Chances are that once they are completely removed from the presence of the female they will be OK together. However, if either of them shows extreme aggressiveness, then the males should be housed individually on a permanent basis.

The purpose of this forum is to promote the best practices in care for the optimum health and well-being of budgies. *


----------



## JasnaM (Jan 22, 2016)

Thank you!
I agree with you, I'm not planning on moving them together again.
His leg is fine now, he is jumping around like nothing happened. I cleaned his wound yesterday. I'm sitting near them whole day today and they are kissing and singing. 
Actually, both of them tend to be dominant so I don't think one will bully another but if they do I have one additional cage empty.

Females are also fine but they are calling them like crazy!

I also think the best thing now is to move two of them to my mom's. She also had birds so she know how to take care of them. I was thinking on moving females there as one of the females is originally hers and we only took her so she wouldn't be alone.

I was also considering on keep them in mixed sex pairs and then move one pair to my mom's. What do you think is better?
The problem is - we really don't want chicks!

Do you think if I'll ever be able to put them together again? When we go to vacation in summer they were usually all together at my mom's for babysitting. Will that be even a possibility now?


----------



## FaeryBee (May 9, 2011)

*I would not recommend keeping mixed gender pairs under the circumstances you've outlined.

I truly believe your best option is to move the two female budgies to your Mom's house on a permanent basis.

The four budgies should never be housed together again.

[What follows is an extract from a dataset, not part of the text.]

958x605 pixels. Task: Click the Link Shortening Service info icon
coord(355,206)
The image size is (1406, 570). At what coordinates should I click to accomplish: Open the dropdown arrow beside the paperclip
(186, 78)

If you take your males to your Mom's house when you go on vacation in the summer then their cage should be kept in a totally different room in the house away from the females.
Music can be played in each room to help keep them from flock calling to one another at that time.*


----------



## JasnaM (Jan 22, 2016)

Yesterday I moved two of them to my mom's. They looked fine even though they were still calling each other. Today all four of them seem really depressed, just standing still (they were always REALLY active), they don't want to come to my hand and generally look sad.
It really breaks my heart but I don't know what to do to make them feel better. I've been playing music to break the silence but they really seem down.
Last time I separated them they were fine because they could hear other two from other room but now like they know they are far. One of them even vomited (he tends to do that when stressed).


----------



## FaeryBee (May 9, 2011)

*Did you separate the budgies by gender as advised? 
Which did you move to your Mom's house - the males or the females?

Keep in mind that all four budgies will have an "adjustment" period which may last a couple of weeks as they get used to their new reality.

Play music for the budgies when you (or your Mom, for the ones at her home) are not around to help them feel less stressed.

It will take some time but they will adjust.

Best wishes*


----------